Royjr6 years ago

I don’t know about Tecfidera but I do know that any oral medication they have to be very careful and monitor your liver functions and white blood count.

rjoneslaw6 years ago

@4fishylady

You need to call the Tecfidera pharmacy and talk to someone. I am surprised they don't/ didn't ask you if you were having any issues, concerns, or questions for the pharmacy. They always ask me this when I refill

Fancy19596 years ago

4fishylady, it's Fancy1959. Please don't experience any other symptoms but get to your neurologist. How long has it been since your last MRI? If it's in a while or is he or she is concerned about your new symptoms, he or she will order an MRI and then you will have evidence showing that Tecfidera is either doing its job or it is not beause the MRI shows you have some new lesions.

I was on Tecifidera for over 2 years when it first came out. At first it was wonderful and I happily sailedl along on it experiencing no new symptoms. Then I started to increase in my disability in some little ways in and not so little ways almost 2 years after I started it. I went to my neurologist with my concerns and we scheduled a new MRI and sure enough it shows that my MS was once again active and I switched off of the therapy and onto another in an attempt to quiet down my MS. So please don't wait very long before you take your concern to your doctor. Remember this chat room is great for giving advice and comparing what's happening to you to us but that the bottom line is we are not doctors.

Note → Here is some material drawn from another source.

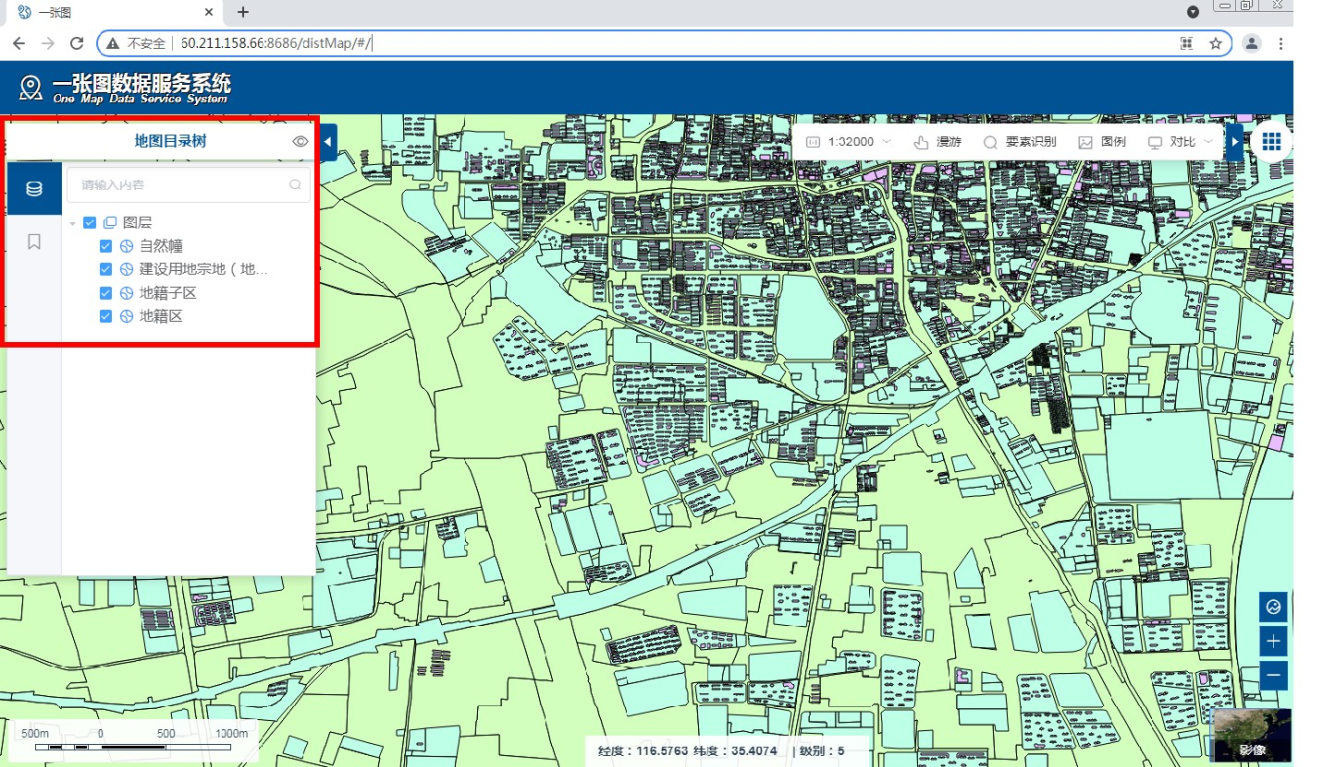
Task: Open the grid apps menu icon
Action: (x=1271, y=142)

Until we speak again please take care. Keep us informed of what is happening with your MS. Remember we are only a post away. Never forget that together we are stronger!

4fishylady in reply to Fancy19596 years ago

Thanks. I did have an MRI in December and it showed very little change, so the doctor said we'll keep on with this for now. Hopefully, I can just keep on sailing this way.

Reply (3)Report

Sukie4276 years ago

4fishylady , I have been on Tecfidera since the day it was approved by the FDA, as Gilenya ripped up my stomach and Copaxone just plain didn't work. Even now I get a flushing feeling through my chest, neck and face, and sometimes just a mild stinging under the skin in the same places. It doesn't last long, nor does it happen all that often. I did tell my neuro about it a year or so ago but he said that it was normal and not to worry about it. I have no plans to get off the drug as it does seem to be keeping the lesions stable. But obviously, not all of us are the same, so you should check with your provider. Sukie427

LissaH6 years ago

If been on tecfdera since I've found out I had MS three years ago. I don't know if this will help but my nero told me to take a low dose aspirin with mines and I make sure I eat plenty when i take my meds or if I'm not feeling very hungry at the time of taking my meds he told me to eat something with peanut butter, crackers, bread anything with it on it. Its worked for me so far. I would ask your doctor about it. good luck and I hope you feel better.

4fishylady6 years ago

Thank you. That sounds helpful. I do take a 81 mg aspirin in the evening, but have not done that with the morning dose. I will try to keep the food and aspirin in mind with my next doses, and see if that helps. Thanks for that advice! I would really hate to have to start on something else, with all the side effects, and difficulty with shots, etc. Ugh! This is the easy button, or pill for me!